We will take particular note of the fact that neither King Land and Cattle Corporation (which filed the original Petition for Receiver) nor any creditor who joined in the request for such appointment prior to entry of the Order Appointing Receiver ever filed the requisite bond. Texas Rules of Civil Procedure, Rule 695-a. “Bond, and Bond in Divorce Case”. In instances of direct attack it has always been held that such a bond is essential to the appointment of any receiver. See O’Connor v. O’Connor, 320 S.W.2d 384, 391 (Dallas Civ.App., 1959, writ dism.); Greenland v. Pryor, 360 S.W.2d 423 (San Antonio Civ.App., 1962, no writ), and cases cited. Without specifically so stating it appears that Justice Young, author of the opinion in O’Connor v. O’Connor, understood that upon a reversal of the case because of the failure to give such bond the proper order would be one of remand so that the “oversight” could be corrected by the trial court. The purpose of such a bond is to secure the payment of all damages which might be sustained by reason of the appointment of a receiver, and furnishing such — though mandatory — is not a jurisdictional requirement, at least as applied to receiverships with notice as in the instant case. Such a bond must be made, as a condition precedent to the right of the receiver to function as such, and upon direct attack a complainant may compel the remedial action indicated, to-wit: the filing of such bond. But an order appointing a receiver cannot be attacked collaterally on the ground that the applicant for the receivership was not required to give bond. 75 C.J.S. Receivers § 89, p. 732 “ — Collateral Attack”; Strother v. McCord, 222 Ala. 450, 132 So. 717, and cases therein cited from other jurisdictions in which statutes have made the filing of such a bond mandatory.

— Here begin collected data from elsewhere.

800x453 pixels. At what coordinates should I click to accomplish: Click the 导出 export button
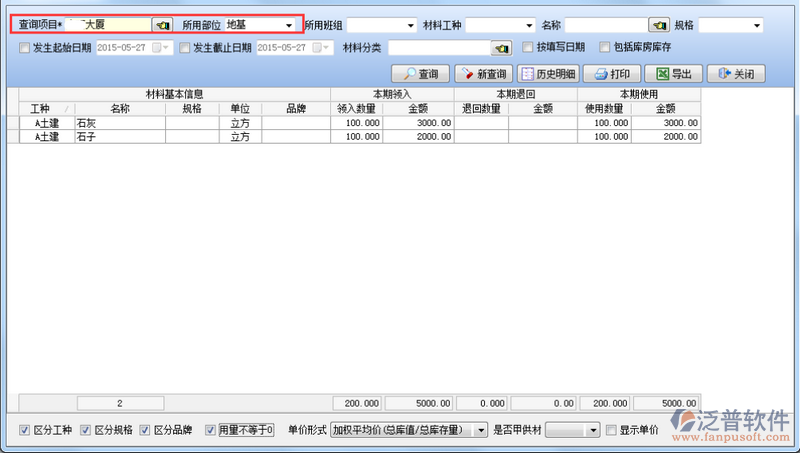pyautogui.click(x=673, y=74)
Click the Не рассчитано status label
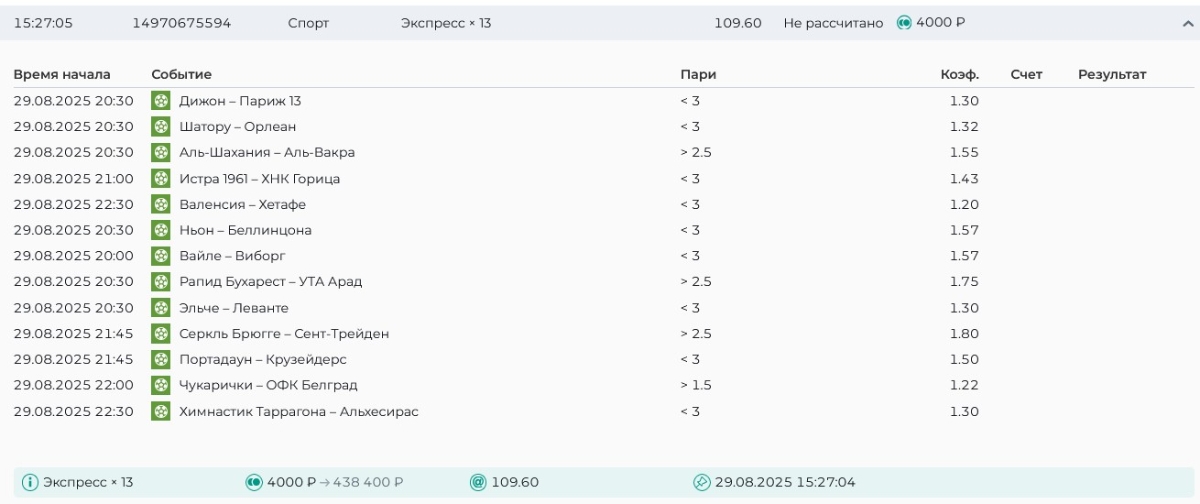The height and width of the screenshot is (504, 1200). pos(833,23)
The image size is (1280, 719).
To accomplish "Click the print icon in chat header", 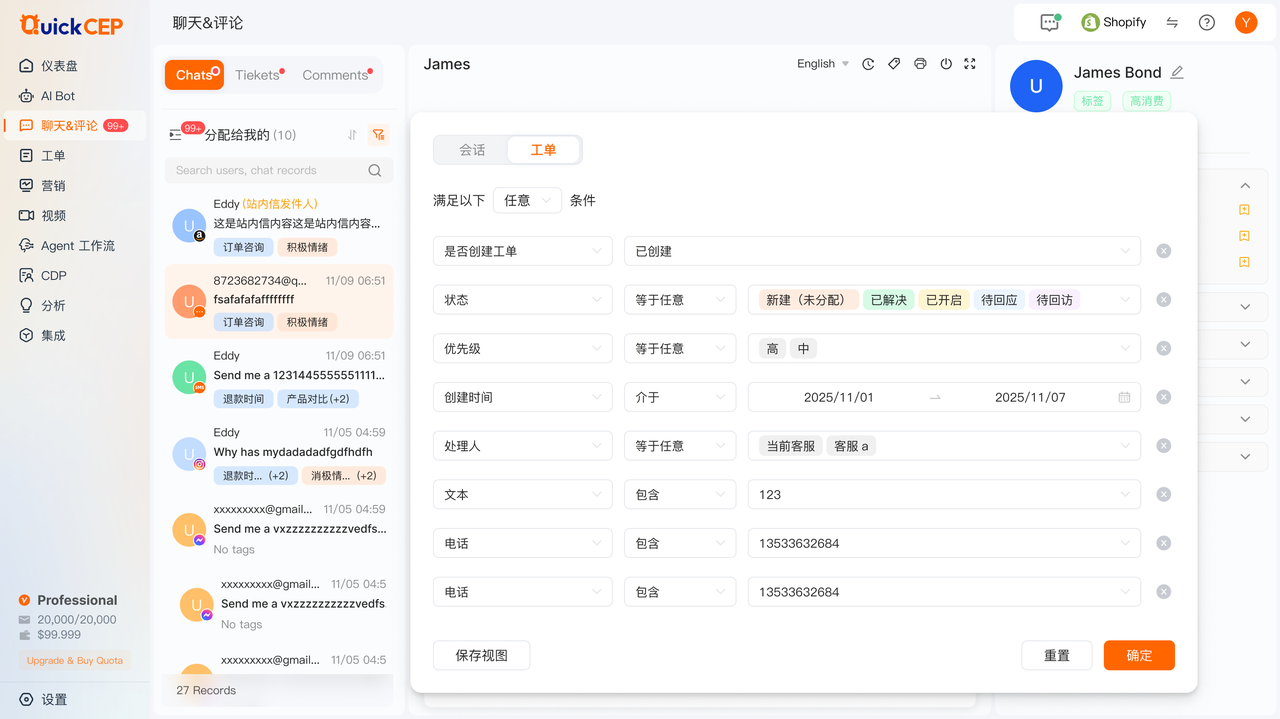I will [920, 64].
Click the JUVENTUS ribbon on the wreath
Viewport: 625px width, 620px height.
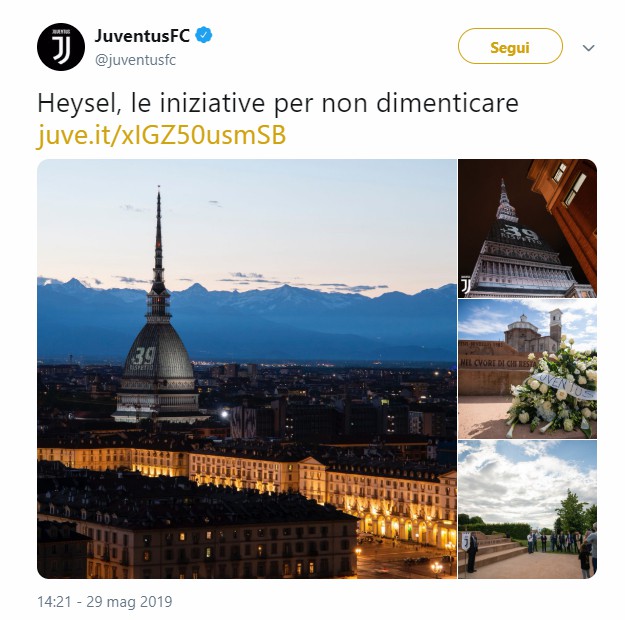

The district court of Wichita County having had jurisdiction and Fikes and Trans-Southern Corporation having at all material times had actual notice of the receivership proceedings and that the subject property in Young County was a part of the property referred to in the Order Appointing Receiver (albeit not sufficiently described were rules applicable to law courts controlling) they necessarily found themselves in a position where they could hold the subject property only upon the theory that some order of the district court of Wichita County effectively removed the property out of the receivership, i. e. made it property not covered by the receivership (other than in custodia legis), — or, in the alternative effectively authorized Fikes’ right to foreclose his mortgage lien by sale under authority of the deed of trust.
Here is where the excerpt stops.